Food contact risk software sparks debate
The EU’s Flavours, Additives and Food Contact Material Exposure Task (FACET) research project was a four-year collaboration that ended two years ago. The main outcome was to develop a publicly available software programme, which built data from the various Member States into its exposure model. Dublin technology company Creme Global published the software at the end of last year.
Cronan McNamara, Creme boss, said: “I think companies will use the FACET model in their submissions [to the EU authorities]. It’s well validated. There are other tools available, but FACET is particularly designed for packaging, and it’s better than anything else out there.”
‘Ongoing conversations’
The European Commission’s (EC’s) Joint Research Centre (JRC) is working to promote the software and find additional sources of funding. It is also in “ongoing conversations” with the EFSA, McNamara explained.
“But the industry needs this tool and I think that acceptance, rather than any formal endorsement from the EFSA, is the key thing.”

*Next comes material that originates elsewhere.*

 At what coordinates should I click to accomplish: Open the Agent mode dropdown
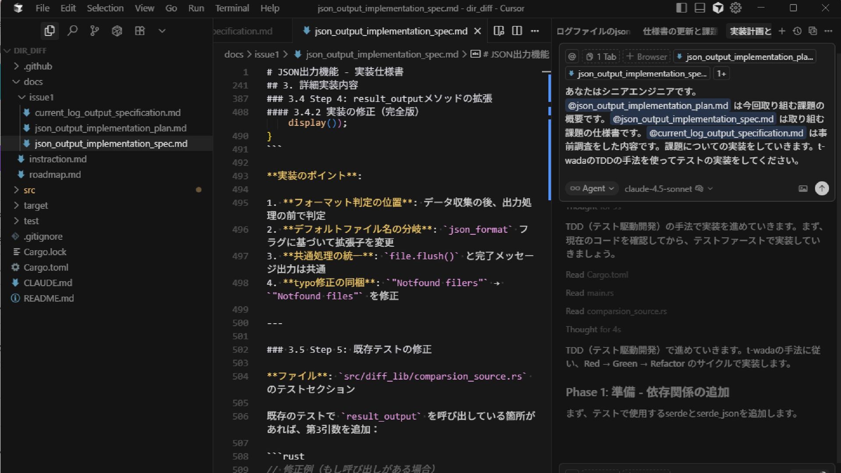tap(592, 188)
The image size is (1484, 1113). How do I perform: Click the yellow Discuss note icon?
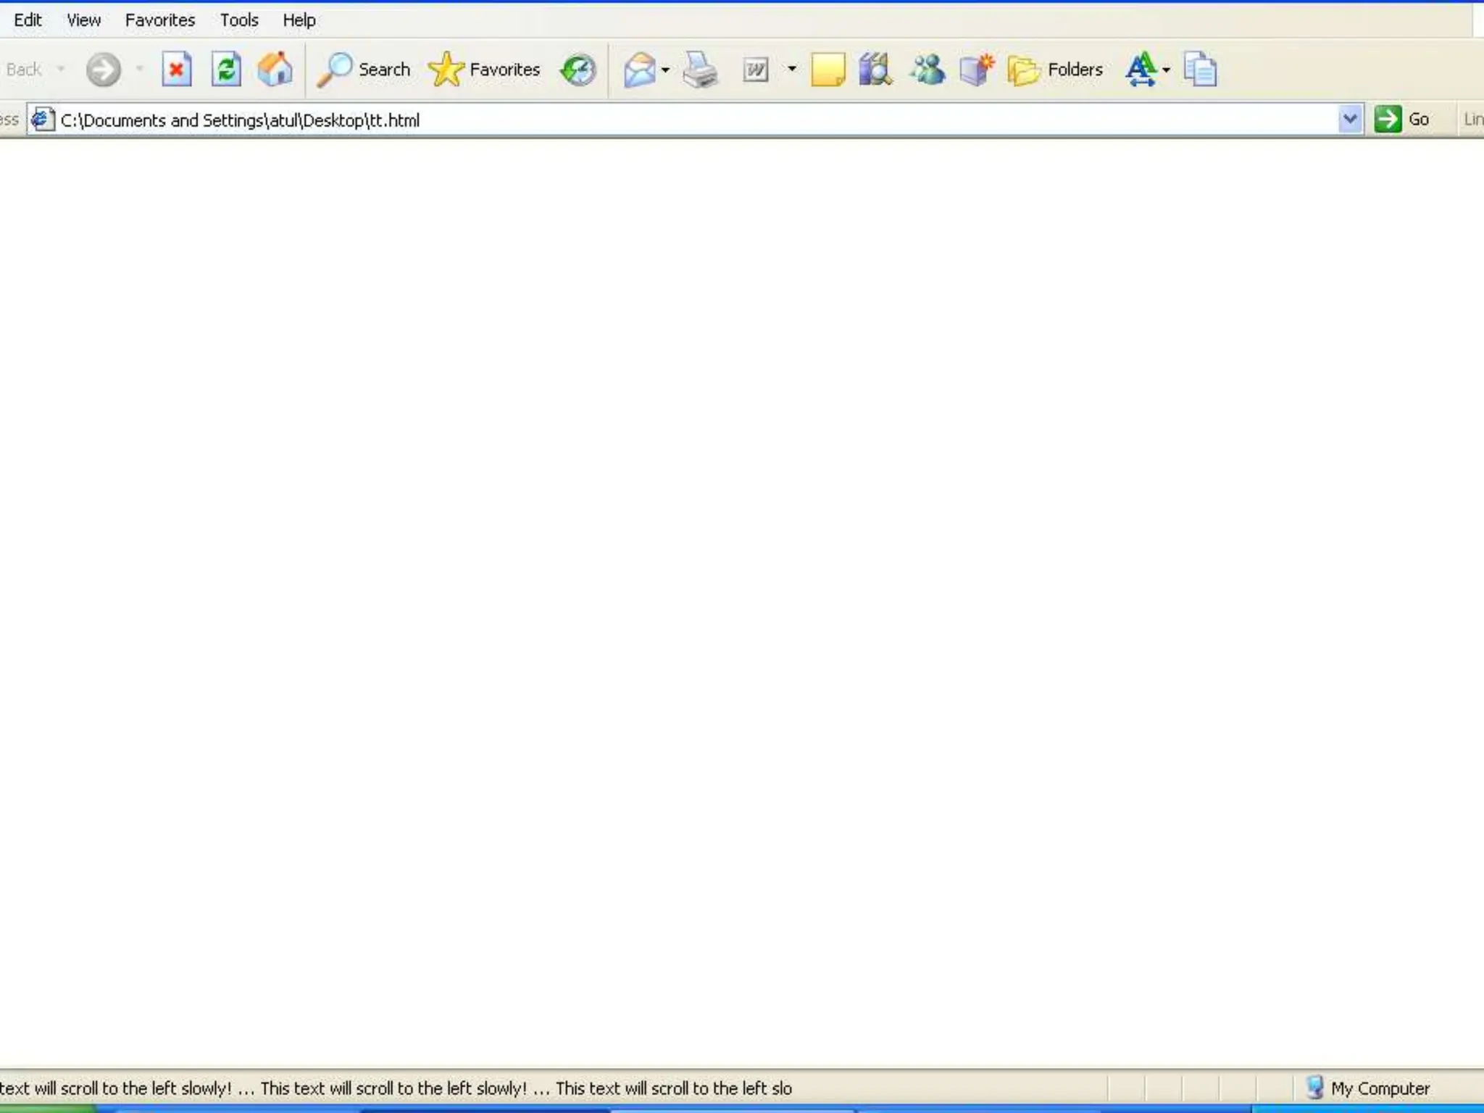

At materials testing specialist Smithers Pira, manager for food contact compliance Dr Alistair Irvine saw the availability of the software as positive. “But I don’t think it has any substantive use for individual customers at the moment. It’s more of a research tool. If it were given EFSA approval and then formally accepted by the EC, it could be used as part of the package of information applied to assessing individual chemicals for food-contact approval.”
The current EU Regulation on plastics in contact with food, for example, only dates back to 2011. But it is based on historical assumptions about exposure and is widely agreed to be cautious.
“The EU Regulation is precautionary, for understandable reasons,” chair of the British Plastics Federation (BPF) Product Safety Committee Chris Howick explained. “The model assumes that all the food we eat is packaged in plastics.”
Risk
Exposure data allows those assessing risk to refine this model to focus on what polymers are used in contact with which foods and consumed in what quantities.
“It makes the model more representative of reality, and calculations more meaningful,” said Howick. “It gives regulators the opportunity to target those types of packaging where migration levels might be exceeded.”
Irvine, at Smithers Pira, said that the EU’s approved list of starting substances for plastics includes around 900 items, and took some 30 years to finalise. The same process applied to the 2,000 starting substances for inks and could take 70 years, he concluded.
The BPF’s Howick was positive: “Could we see migration limits expressed in terms of exposure? Yes, I believe it’s not too far off.”